## [WHAT THE EXERCISE ASKS]
Copy out the data from the line containing "Identify the location of save as type." to the line containing "center [390, 502].", keeping every line exactly as it is.

## [ENTRIES PROVIDED]
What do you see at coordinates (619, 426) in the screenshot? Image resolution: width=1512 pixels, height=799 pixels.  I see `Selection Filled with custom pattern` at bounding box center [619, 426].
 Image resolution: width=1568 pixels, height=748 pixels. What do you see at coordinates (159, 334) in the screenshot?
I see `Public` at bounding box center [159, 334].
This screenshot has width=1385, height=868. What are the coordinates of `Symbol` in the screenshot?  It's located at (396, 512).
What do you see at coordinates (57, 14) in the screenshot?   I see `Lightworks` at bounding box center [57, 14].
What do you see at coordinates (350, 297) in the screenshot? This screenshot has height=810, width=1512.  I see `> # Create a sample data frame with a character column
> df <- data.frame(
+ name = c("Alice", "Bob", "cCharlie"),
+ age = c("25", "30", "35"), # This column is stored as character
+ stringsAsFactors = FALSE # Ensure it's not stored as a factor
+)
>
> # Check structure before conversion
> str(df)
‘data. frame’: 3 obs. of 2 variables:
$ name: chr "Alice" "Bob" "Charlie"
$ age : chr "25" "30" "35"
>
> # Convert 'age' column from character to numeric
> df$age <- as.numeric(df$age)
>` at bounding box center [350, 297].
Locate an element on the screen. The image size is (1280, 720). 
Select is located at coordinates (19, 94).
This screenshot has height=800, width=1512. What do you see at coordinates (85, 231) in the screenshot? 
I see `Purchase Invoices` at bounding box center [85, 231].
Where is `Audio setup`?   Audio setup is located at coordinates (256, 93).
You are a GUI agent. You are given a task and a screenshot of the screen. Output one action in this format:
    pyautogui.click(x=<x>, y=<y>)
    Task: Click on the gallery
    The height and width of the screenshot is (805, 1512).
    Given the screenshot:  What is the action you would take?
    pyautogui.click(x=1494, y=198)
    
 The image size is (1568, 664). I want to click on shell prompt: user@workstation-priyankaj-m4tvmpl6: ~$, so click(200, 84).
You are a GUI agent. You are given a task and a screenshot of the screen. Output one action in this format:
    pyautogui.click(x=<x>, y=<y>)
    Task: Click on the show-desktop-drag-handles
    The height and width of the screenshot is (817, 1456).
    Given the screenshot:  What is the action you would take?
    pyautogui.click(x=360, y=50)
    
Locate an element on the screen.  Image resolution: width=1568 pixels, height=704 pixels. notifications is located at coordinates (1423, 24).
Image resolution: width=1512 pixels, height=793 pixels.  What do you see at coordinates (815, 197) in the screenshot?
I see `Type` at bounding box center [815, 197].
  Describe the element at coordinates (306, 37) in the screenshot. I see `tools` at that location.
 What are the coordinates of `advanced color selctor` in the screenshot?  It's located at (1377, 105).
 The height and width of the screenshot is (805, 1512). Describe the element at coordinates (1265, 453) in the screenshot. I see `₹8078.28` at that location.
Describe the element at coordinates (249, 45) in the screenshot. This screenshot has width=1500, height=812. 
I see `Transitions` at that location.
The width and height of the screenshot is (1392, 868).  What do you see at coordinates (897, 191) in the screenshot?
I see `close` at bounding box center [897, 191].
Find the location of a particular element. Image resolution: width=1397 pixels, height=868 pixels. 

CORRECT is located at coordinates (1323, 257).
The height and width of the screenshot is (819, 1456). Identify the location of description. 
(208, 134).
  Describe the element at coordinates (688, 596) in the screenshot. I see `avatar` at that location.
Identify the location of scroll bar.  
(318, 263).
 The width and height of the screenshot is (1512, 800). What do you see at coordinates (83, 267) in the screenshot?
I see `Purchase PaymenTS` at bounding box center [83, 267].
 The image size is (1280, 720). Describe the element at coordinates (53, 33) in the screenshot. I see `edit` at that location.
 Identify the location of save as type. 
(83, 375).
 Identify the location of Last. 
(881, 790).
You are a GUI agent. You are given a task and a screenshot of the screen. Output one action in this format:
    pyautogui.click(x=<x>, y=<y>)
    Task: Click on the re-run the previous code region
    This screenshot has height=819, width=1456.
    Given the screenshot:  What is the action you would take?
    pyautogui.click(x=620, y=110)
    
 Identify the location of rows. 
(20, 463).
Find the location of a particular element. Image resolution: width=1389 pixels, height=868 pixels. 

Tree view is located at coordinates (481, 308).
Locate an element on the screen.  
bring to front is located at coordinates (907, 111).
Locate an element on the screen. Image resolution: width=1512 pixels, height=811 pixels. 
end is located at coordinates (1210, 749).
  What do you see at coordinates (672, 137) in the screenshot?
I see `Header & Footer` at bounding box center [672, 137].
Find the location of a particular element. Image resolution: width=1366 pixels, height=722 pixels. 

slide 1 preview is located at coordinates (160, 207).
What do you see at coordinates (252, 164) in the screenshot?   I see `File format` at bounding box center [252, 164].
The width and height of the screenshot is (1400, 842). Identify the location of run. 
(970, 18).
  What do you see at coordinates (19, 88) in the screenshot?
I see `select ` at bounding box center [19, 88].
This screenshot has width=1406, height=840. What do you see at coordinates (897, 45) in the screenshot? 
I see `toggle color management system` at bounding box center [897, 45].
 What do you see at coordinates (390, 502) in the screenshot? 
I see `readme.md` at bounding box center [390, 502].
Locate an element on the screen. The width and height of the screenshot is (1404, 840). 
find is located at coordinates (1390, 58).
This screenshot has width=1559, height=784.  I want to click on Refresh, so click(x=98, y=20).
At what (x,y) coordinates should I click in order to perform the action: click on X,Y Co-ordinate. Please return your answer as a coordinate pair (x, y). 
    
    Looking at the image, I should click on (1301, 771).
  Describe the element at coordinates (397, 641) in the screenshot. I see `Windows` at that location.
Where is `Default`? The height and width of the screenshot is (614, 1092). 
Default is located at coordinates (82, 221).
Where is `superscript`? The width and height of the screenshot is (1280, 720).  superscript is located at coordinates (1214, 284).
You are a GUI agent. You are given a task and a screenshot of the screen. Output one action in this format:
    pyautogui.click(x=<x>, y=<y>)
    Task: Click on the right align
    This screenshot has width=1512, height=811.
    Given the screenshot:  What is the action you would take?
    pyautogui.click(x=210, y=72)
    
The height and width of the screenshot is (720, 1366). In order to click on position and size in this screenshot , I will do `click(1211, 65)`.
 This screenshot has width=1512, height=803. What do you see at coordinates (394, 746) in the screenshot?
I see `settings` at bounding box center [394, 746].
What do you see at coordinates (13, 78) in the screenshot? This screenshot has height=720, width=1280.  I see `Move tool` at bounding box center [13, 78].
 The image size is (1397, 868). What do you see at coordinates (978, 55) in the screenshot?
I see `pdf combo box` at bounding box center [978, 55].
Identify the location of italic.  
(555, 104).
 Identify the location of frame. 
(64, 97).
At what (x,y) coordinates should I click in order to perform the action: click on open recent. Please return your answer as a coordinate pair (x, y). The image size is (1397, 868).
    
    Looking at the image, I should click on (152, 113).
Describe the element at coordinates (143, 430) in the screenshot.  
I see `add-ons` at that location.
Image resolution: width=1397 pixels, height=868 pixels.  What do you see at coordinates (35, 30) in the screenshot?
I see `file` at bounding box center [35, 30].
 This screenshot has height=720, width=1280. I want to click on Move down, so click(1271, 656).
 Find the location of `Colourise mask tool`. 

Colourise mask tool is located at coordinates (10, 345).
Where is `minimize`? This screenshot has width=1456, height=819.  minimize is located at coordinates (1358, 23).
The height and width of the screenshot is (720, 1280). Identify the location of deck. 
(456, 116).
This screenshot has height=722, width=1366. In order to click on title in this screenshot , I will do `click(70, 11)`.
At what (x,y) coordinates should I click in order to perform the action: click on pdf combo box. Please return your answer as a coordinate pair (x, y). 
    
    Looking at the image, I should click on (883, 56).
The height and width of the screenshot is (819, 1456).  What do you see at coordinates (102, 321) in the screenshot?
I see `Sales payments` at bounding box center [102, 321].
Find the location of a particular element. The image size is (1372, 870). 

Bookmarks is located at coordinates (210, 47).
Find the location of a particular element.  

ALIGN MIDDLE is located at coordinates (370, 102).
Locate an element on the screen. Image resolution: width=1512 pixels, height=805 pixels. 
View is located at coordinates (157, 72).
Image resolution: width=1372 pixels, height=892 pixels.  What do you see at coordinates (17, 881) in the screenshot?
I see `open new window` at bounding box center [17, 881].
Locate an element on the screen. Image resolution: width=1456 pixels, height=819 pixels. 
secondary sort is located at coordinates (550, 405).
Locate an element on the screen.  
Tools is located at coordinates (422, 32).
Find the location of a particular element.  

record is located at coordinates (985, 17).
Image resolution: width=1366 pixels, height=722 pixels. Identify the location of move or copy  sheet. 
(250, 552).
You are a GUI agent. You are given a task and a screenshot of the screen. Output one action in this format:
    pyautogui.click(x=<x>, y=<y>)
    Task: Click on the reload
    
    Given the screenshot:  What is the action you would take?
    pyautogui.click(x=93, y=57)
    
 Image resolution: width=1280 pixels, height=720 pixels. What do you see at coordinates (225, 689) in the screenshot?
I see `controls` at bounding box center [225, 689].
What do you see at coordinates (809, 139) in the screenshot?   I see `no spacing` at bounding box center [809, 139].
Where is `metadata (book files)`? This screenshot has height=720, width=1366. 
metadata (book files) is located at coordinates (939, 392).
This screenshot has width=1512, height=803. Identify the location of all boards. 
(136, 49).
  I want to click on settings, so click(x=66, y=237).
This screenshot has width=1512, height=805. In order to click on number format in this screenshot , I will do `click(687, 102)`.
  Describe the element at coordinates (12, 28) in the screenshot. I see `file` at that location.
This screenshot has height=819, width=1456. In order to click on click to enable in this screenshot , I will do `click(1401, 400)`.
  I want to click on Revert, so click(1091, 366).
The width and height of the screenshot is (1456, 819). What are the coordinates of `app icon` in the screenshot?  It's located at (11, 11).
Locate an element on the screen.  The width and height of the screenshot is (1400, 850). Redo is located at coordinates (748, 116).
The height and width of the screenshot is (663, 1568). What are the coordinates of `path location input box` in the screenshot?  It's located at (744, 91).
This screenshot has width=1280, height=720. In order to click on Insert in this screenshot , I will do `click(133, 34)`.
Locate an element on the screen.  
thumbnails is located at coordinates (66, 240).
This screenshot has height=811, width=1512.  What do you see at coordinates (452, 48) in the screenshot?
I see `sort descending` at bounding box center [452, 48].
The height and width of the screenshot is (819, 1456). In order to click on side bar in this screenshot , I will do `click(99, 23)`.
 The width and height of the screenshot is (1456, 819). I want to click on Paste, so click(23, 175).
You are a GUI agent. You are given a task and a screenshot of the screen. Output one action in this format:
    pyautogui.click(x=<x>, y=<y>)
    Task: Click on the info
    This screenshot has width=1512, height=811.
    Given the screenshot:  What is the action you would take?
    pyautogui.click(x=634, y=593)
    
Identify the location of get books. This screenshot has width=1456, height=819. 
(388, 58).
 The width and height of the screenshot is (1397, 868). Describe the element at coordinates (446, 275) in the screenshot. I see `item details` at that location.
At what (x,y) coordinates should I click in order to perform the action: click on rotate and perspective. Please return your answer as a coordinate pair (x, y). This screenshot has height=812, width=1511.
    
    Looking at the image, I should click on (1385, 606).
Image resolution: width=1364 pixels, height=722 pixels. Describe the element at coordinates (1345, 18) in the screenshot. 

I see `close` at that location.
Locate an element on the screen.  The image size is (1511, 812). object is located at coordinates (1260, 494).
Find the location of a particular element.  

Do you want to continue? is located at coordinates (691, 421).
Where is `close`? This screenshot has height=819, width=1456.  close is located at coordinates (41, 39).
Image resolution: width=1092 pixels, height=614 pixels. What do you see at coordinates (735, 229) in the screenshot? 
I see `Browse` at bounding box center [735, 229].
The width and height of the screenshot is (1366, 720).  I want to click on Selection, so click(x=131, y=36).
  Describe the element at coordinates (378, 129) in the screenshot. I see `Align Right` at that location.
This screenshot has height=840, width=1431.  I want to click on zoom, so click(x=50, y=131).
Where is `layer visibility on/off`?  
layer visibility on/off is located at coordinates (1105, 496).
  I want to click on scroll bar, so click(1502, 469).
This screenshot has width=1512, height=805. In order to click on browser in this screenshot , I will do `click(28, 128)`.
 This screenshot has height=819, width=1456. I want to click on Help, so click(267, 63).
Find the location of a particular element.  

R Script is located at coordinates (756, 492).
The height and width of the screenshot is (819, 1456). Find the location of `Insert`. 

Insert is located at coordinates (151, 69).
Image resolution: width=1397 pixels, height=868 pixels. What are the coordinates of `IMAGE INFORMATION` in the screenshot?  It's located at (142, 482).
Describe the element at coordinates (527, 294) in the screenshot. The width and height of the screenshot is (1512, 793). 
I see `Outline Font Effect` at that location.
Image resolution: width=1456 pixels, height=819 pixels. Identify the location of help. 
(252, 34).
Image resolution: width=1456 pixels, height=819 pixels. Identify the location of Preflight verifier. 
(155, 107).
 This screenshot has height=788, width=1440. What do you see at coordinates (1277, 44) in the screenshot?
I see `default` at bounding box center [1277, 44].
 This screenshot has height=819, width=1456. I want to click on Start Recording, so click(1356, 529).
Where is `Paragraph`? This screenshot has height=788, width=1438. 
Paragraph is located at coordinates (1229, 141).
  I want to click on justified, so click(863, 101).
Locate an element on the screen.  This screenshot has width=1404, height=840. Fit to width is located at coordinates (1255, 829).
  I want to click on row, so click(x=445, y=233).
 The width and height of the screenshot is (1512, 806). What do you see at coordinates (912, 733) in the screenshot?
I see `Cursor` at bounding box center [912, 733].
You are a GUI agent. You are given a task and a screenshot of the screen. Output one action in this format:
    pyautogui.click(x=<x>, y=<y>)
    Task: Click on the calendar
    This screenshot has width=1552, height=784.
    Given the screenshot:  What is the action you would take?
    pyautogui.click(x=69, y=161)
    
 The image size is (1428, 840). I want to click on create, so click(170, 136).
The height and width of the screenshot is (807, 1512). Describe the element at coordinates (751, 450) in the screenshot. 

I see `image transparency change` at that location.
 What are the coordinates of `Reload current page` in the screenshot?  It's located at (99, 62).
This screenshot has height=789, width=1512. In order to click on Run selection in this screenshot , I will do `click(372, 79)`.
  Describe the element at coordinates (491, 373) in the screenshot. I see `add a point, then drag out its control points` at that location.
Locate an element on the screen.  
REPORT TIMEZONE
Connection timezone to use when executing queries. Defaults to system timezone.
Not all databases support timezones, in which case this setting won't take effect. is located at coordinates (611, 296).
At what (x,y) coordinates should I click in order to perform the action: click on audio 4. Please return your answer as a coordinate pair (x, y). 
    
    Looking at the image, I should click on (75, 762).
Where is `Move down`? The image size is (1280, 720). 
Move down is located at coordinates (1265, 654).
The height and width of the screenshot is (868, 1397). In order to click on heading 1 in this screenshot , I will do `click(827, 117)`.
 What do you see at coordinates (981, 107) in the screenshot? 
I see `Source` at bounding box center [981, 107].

## [WRITTEN SOLUTION]
 Identify the location of save as type. 
(83, 375).
 Identify the location of Last. 
(881, 790).
You are a GUI agent. You are given a task and a screenshot of the screen. Output one action in this format:
    pyautogui.click(x=<x>, y=<y>)
    Task: Click on the re-run the previous code region
    This screenshot has height=819, width=1456.
    Given the screenshot:  What is the action you would take?
    pyautogui.click(x=620, y=110)
    
 Identify the location of rows. 
(20, 463).
Find the location of a particular element. Image resolution: width=1389 pixels, height=868 pixels. 

Tree view is located at coordinates (481, 308).
Locate an element on the screen.  
bring to front is located at coordinates (907, 111).
Locate an element on the screen. Image resolution: width=1512 pixels, height=811 pixels. 
end is located at coordinates (1210, 749).
  What do you see at coordinates (672, 137) in the screenshot?
I see `Header & Footer` at bounding box center [672, 137].
Find the location of a particular element. Image resolution: width=1366 pixels, height=722 pixels. 

slide 1 preview is located at coordinates (160, 207).
What do you see at coordinates (252, 164) in the screenshot?   I see `File format` at bounding box center [252, 164].
The width and height of the screenshot is (1400, 842). Identify the location of run. 
(970, 18).
  What do you see at coordinates (19, 88) in the screenshot?
I see `select ` at bounding box center [19, 88].
This screenshot has width=1406, height=840. What do you see at coordinates (897, 45) in the screenshot? 
I see `toggle color management system` at bounding box center [897, 45].
 What do you see at coordinates (390, 502) in the screenshot? 
I see `readme.md` at bounding box center [390, 502].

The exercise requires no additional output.